▶ PAGE EXCERPT

+ + + + + + +

The long-term upsurge in strikes and organization that took a sharp turn in mid-1933 and lasted, with ups and downs through mid-1937, did not appear magically out of nowhere. Like all such spikes in the class struggle, it had a pre-history that made it possible. Prior to Roosevelt’s election in 1932 and the early New Deal, many of the first signs of working-class rebellion and organization in response to the Great Depression took the form of increased disruptive developments, such as unemployed organizations that grew to 350,000 to 400,000 members, their mass demonstrations, grocery store “mob lootings,” forced eviction reversals, hunger marches, farmers’ “strikes” and “holidays,” the veterans’ “Bonus March,” and, as we will see below, strikes. The radical-led unemployed organizations not only provided support for strikes in the early and mid-1930s, but also directly built the militant minority when unemployed activists returned to work as the economy picked up.57

These sometimes violent and frequently disruptive forms of workers’ struggle against the desperate conditions of unemployment, housing evictions, inadequate public relief, and employer speed-up and wage-cutting of the early Great Depression provided accumulated experience, leadership, and development within the working-class, much of it led by radical organizations that would also play key roles in the rise of industrial unionism.58That is the process of rebuilding the internal grassroots networks, organization, and leadership of the class that had been largely destroyed in the wake of the defeat of the 1919–22 strike wave, the “Red Scares” that accompanied this and the recurrent recessions of the 1920s.

As the Washington Star reported of the class nature of the veterans’ bonus marchers who were sweeping across the country in the spring of 1932, seizing trains and disrupting daily life in one city after another, “They are truck drivers and blacksmiths, steel workers and coal miners, stenographers and common laborers. They are black and white.”59And, as we also know, many of these various pre-New Deal actions, events, and organizations were led by political leftists and organizations. In short, this was worker self-activity, providing organized experience and the beginnings of the formation of a militant minority based partly among communists and socialists of various types with experience in these early organized struggles. Even at the depth of the Depression in 1931–32, strike activity resumed an upward trend after falling by every measure from 1923 to 1930. Blanc fails to see the continuity in these earlier movements and the rise of strikes.

+ + + + + + +

▶ SUPPLIED ENTRIES
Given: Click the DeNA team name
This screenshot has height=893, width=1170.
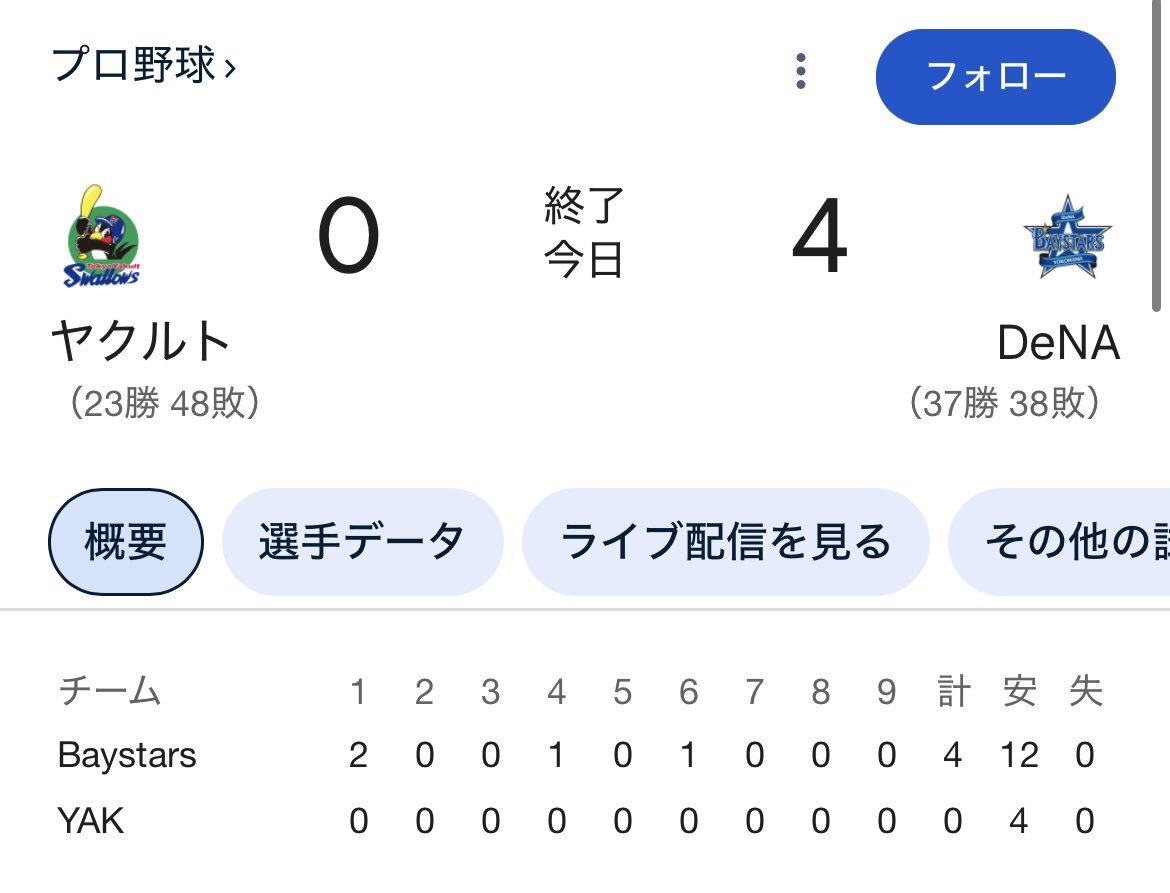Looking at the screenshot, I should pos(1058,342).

+ + + + + + +

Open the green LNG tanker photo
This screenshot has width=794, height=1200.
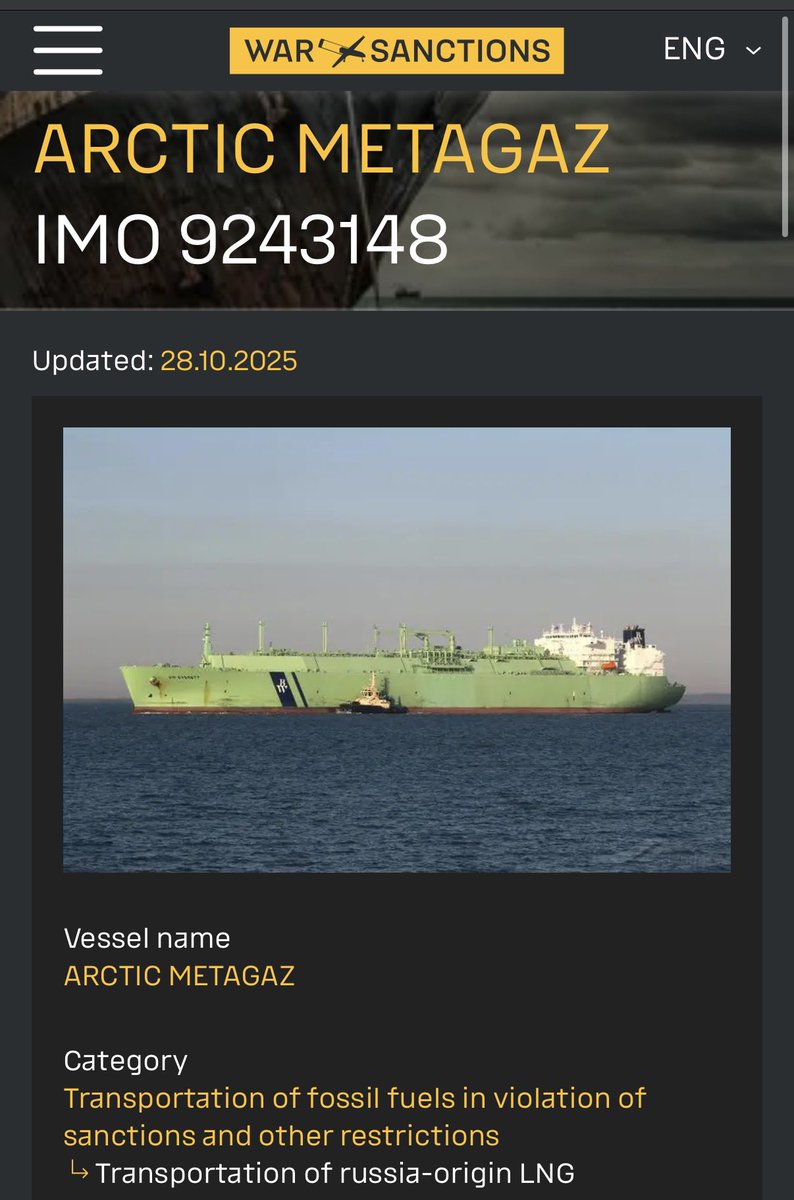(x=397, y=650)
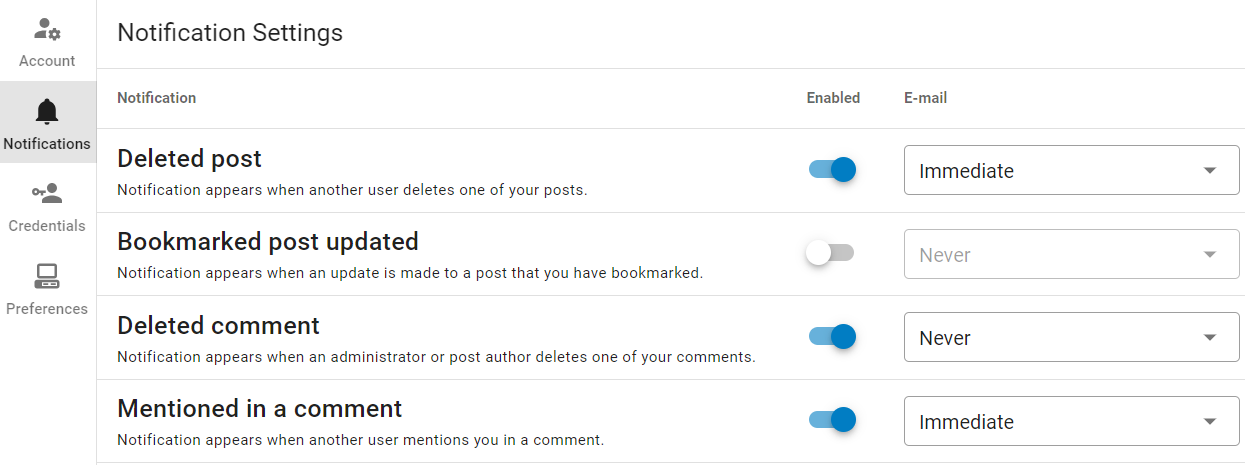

+ + + + + + +

▶ TASK
Please rewrite the part of the excerpt on Depression-era labor struggles that opens with the words containing "These sometimes violent" and closes with "of the 1920s.", replacing "radical organizations" with "leftist groups". You won't need the listing for anything here.

▶ FULL OUTPUT
These sometimes violent and frequently disruptive forms of workers’ struggle against the desperate conditions of unemployment, housing evictions, inadequate public relief, and employer speed-up and wage-cutting of the early Great Depression provided accumulated experience, leadership, and development within the working-class, much of it led by leftist groups that would also play key roles in the rise of industrial unionism.58That is the process of rebuilding the internal grassroots networks, organization, and leadership of the class that had been largely destroyed in the wake of the defeat of the 1919–22 strike wave, the “Red Scares” that accompanied this and the recurrent recessions of the 1920s.